There was a saccular aneurysm of the ascending aorta (Figure 1) beginning at its root and ascending some 8 cm with atheroma and focal severe ulcerated calcified plaques. There was no dissection of the saccular aneurysm of the aorta.
Aortic aneurysm with atheroma, focal calcification, and ulceration (arrow A)
There was also a saccular aneurysm of the pulmonary trunk (Figure 2) that had ruptured into the mediastinum and pericardial sac, causing haemo-mediastinum and cardiac tamponade. There was no pneumothorax or haemothorax. There was no pulmonary embolism, infarction, or consolidation. Both lungs were overweight (the left weighed 800 g and the right 840 g), oedematous, and had emphysematous changes and features of chronic obstructive airways disease. The peri-bronchial and mediastinal lymph nodes had anthracotic pigment.

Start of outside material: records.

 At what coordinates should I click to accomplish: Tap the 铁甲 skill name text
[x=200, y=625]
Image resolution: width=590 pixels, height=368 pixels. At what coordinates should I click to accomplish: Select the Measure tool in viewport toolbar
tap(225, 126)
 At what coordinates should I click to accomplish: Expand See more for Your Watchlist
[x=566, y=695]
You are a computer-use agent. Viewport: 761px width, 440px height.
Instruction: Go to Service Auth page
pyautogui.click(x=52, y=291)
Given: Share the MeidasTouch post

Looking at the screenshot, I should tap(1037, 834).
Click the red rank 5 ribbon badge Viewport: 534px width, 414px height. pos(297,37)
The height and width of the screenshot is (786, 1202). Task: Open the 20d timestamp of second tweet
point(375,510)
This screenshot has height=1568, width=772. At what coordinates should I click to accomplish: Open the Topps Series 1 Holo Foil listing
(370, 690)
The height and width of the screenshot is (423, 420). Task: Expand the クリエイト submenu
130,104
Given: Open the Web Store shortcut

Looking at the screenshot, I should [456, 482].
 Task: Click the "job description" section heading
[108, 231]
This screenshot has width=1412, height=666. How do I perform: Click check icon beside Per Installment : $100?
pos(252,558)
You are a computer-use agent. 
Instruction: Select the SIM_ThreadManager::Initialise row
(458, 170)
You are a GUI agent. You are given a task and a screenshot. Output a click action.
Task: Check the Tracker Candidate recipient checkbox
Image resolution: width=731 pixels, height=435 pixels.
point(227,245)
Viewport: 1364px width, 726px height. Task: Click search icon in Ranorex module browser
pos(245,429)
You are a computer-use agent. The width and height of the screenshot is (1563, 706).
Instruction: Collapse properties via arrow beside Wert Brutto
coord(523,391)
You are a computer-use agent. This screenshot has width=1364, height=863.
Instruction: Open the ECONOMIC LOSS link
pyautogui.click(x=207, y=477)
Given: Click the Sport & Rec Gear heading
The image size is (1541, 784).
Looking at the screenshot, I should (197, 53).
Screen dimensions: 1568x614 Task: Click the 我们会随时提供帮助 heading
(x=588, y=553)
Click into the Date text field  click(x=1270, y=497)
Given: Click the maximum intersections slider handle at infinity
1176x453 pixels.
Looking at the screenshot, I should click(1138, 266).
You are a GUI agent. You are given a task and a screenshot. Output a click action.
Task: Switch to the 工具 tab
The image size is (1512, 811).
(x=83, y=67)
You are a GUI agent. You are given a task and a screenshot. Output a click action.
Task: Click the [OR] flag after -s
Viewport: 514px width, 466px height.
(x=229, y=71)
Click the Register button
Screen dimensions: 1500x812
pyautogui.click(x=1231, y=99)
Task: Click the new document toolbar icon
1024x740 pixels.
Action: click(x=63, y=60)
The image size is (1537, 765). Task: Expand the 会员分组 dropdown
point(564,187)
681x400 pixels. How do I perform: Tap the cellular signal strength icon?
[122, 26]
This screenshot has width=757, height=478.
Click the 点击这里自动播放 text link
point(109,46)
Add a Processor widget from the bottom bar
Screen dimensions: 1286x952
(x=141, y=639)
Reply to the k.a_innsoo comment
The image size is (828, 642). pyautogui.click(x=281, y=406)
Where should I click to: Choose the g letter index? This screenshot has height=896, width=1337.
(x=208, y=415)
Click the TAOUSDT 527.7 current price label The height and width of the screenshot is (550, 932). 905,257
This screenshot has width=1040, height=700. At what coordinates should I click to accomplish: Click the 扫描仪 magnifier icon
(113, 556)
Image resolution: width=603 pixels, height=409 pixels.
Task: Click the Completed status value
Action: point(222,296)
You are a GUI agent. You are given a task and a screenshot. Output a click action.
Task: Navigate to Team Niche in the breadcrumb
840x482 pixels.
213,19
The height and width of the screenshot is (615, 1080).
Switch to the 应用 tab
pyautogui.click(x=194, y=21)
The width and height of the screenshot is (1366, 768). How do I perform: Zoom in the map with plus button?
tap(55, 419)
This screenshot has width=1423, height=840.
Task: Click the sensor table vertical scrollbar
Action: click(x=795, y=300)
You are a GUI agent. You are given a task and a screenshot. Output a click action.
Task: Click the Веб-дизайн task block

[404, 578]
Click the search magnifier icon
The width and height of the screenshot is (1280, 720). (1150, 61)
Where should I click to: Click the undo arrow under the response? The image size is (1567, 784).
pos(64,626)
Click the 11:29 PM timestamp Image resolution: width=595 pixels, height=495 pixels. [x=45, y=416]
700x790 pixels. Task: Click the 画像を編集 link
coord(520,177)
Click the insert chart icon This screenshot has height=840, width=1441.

Dissection of the pulmonary trunk (A arrow), intimal tear of the pulmonary trunk (B arrow), and pulmonary valve cusp (C arrow)
The oesophagus, stomach, and the rest of the gastrointestinal system were grossly unremarkable. The internal reproductive organs were atrophic.
There was no injury to the axial or appendicular skeleton. The brain was oedematous. There were no epidural, subdural, or subarachnoid haemorrhages, nor parenchymal infarction.
Histology
Lungs: There was aneurysmal dilatation of the pulmonary trunk. This dilatation continued to involve the branches of the pulmonary artery within the lung parenchyma. The walls of the pulmonary artery displayed irregular eccentric hypertrophy interrupted with aneurysmal dilatation to paper-thinness. There was pulmonary oedema and also emphysematous changes as seen in chronic obstructive pulmonary disease (Figure 3).
Eccentric hypertrophy of the pulmonary artery wall (A arrow), adjacent aneurysmal dilatation to paper-thinness (B arrow), and alveolar spaces (C arrow) within the lung parenchyma (H&E x200)
Heart and Aorta: There was hypertrophy of the myocardial fibres. The coronary vessels were patent and void of atheroma. There was an aneurysmal dilatation of the aorta that had atheroma and focal ulcerated calcific plaque. There was no dissection of the aorta (Figure 1).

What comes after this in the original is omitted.